When you eat a piece of chocolate, your brain responds, but the response only lasts for a few minutes. Your brain’s response to something like morphine would last for hours.

When you look at the score scientists use to measure how strong the response is, the reaction to chocolate is four times weaker than the reaction to morphine.

If you eat chocolate with more sugar in it, the reaction does get stronger.

Nasser’s research partner, Shanon Casperson at the Department of Agriculture, said she eats chocolate almost every day, but she prefers dark chocolate to milk chocolate. She added that it’s possible their conclusions might change if they did the experiment with people who have different tastes, say those who prefer dark to milk chocolate.

If you’re worried about eating too much chocolate, Nasser said, the study’s findings mean you can try choosing a kind that has less sugar, but still makes you feel good.

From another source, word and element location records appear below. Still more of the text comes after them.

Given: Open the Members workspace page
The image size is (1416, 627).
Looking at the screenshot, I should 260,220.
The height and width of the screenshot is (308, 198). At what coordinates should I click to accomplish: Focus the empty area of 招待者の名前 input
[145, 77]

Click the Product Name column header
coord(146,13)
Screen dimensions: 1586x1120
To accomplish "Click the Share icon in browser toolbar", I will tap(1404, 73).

“It shouldn’t be that you need to …  have to walk around eating tasteless, unpleasurable food to be healthy,” she said. “There should be a breaking point where you can have your pleasure but still keep the control of how much you eat and promote your health.”

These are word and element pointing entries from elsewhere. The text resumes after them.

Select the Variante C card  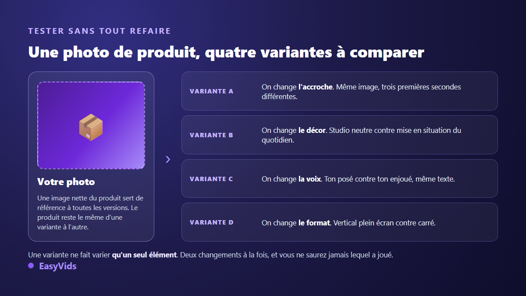click(340, 178)
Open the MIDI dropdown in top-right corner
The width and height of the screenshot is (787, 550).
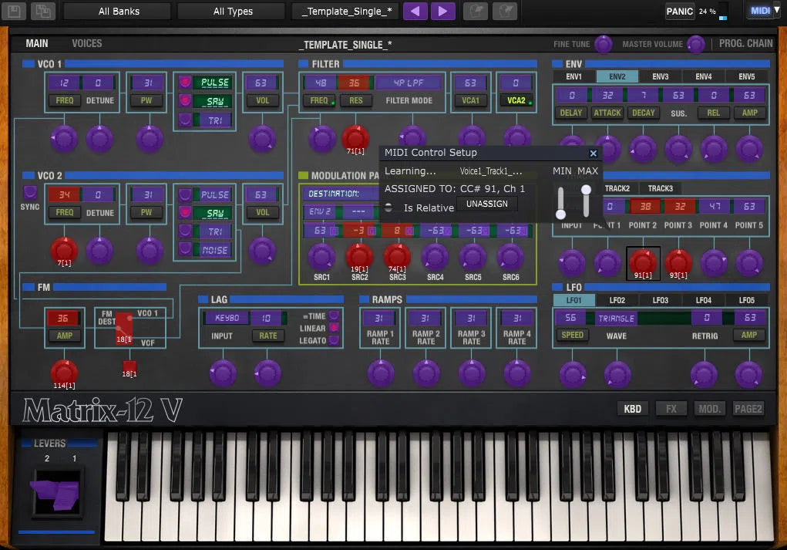coord(762,11)
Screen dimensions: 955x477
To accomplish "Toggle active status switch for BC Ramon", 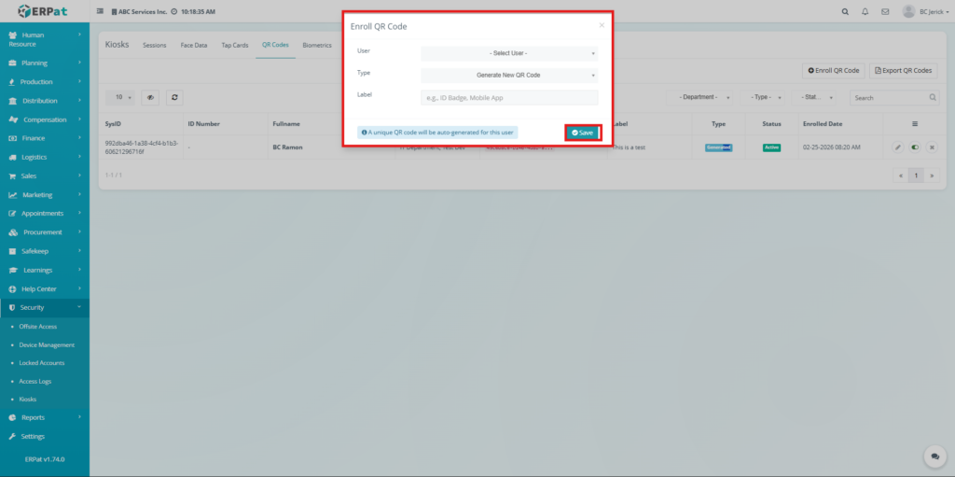I will pyautogui.click(x=914, y=147).
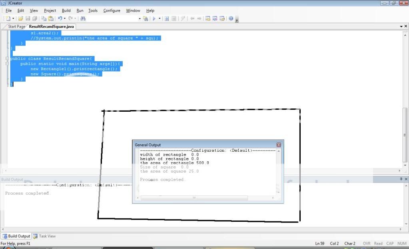Collapse the ResultRecandSquare class fold marker
The width and height of the screenshot is (409, 249).
pyautogui.click(x=7, y=58)
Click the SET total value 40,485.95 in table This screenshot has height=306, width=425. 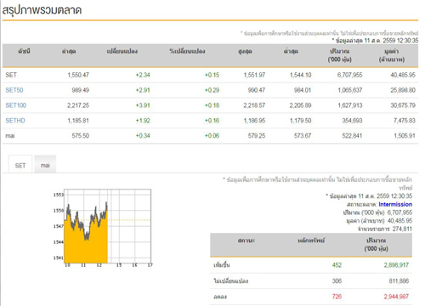pyautogui.click(x=403, y=75)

Nasser and Casperson’s new research paper cites a 2015 paper on which foods might be addictive. Ashley Gearhardt, the author of that 2015 paper and an associate professor of psychology at the University of Michigan, said the new research paper does a good job of tackling “what I would argue is the biggest question we have in this field — to what degree is an addictive process playing a role in some of our problematic eating behaviors? … What foods are maybe problematic? And what about those foods specifically might be starting to mimic the effects of traditional drugs of abuse?”

Gearhardt said she would expect similar brain responses to other highly processed foods that are high in refined carbohydrates and fat — ice cream, pizza, and french fries, for example.

“What is unique about these foods is that they have ingredients that our brains have evolved to find very rewarding — we are from evolution designed and engineered to find really highly calorically dense ingredients rewarding,” she said. “I always think of it in the example of a low-alcohol beer versus … a shot of whisky; the dose is much higher in these foods.”

This is a line of research Gearhardt said she is continuing to pursue. She’s studying what happens to babies and young children, who are targeted by processed-food manufacturers from an early age, and why it’s hard for us to try and eat less of these foods even though we try to.